The following table presents the memory usage of the model when fine-tuning using NVIDIA A100 (80GiB) GPUs under different numbers of GPUs. The fine-tuning was performed with the DeepSpeed Zero-3 optimization, Gradient Checkpointing techniques and offloading optimizer as well as parameters memory to cpu, with a maximum length set to 2048 and batch size set to 1. You refer to [deepspeed zero stage](https://huggingface.co/docs/transformers/v4.41.2/en/deepspeed#select-a-zero-stage) to reduce memory cost.

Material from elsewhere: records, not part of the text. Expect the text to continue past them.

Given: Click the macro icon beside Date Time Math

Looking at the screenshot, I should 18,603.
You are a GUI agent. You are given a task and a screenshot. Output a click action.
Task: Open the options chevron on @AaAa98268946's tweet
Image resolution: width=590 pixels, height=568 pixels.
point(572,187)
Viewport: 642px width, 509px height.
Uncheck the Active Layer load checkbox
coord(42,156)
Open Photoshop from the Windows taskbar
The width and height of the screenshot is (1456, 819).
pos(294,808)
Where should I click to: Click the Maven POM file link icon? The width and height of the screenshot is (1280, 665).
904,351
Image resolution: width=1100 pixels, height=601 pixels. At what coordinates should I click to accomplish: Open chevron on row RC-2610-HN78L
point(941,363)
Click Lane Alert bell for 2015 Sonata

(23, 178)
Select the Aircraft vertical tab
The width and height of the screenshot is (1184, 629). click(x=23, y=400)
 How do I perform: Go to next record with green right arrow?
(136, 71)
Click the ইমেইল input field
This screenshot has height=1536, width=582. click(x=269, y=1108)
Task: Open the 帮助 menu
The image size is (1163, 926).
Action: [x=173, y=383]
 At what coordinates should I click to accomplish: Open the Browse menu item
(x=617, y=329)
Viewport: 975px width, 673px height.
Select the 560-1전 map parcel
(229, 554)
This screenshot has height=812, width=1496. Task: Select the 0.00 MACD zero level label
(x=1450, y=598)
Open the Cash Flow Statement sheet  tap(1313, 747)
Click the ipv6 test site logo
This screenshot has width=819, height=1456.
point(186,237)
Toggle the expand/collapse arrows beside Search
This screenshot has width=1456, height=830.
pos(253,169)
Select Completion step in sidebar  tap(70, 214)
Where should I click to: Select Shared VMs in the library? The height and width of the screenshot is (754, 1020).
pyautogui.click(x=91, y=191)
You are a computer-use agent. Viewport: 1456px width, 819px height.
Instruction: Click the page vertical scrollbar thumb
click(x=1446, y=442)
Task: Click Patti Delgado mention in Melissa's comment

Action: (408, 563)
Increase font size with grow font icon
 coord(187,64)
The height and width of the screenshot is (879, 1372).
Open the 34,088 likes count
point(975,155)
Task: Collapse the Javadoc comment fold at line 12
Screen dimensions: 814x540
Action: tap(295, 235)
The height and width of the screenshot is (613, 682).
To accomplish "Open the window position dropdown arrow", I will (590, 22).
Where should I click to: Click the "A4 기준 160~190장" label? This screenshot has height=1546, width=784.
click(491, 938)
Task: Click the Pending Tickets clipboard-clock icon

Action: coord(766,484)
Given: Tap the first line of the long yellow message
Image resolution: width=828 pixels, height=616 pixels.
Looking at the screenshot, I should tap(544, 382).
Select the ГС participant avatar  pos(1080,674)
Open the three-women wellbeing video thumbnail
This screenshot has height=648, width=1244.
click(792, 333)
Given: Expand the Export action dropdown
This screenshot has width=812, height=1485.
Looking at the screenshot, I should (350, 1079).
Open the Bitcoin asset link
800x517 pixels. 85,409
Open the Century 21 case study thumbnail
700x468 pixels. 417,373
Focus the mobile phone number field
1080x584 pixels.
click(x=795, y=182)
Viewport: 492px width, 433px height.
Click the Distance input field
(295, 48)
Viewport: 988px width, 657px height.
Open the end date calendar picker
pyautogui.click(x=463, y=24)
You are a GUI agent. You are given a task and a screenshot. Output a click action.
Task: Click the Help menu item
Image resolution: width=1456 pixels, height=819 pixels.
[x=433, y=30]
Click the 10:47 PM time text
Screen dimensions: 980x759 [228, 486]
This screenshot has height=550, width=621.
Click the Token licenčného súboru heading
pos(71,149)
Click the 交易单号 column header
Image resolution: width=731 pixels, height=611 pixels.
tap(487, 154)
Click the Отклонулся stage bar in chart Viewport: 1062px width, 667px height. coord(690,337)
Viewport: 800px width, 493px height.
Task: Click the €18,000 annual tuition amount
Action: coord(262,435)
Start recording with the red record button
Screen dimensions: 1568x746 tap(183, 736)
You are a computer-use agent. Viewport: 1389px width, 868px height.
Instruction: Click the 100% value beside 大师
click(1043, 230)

| Fine-tuning Method | GPUs: 2 | GPUs: 4 | GPUs: 8 |
|--------------------|---------|---------|---------|
| LoRA Fine-tuning | 31.2 GiB| 29.3 GiB| 28.4GiB |
| Full Parameters Fine-tuning | Out of memory | 75.0 GiB | 51.2GiB |
| LoRA Fine-tuning | 14.4 GiB| 13.6 GiB| 13.1 GiB |
| Full Parameters Fine-tuning | 16.0 GiB | 15.8 GiB | 15.63GiB |
### Notes
- **Fine-tuning Method**: Displays two different fine-tuning strategies, LoRA fine-tuning and Full parameters fine-tuning.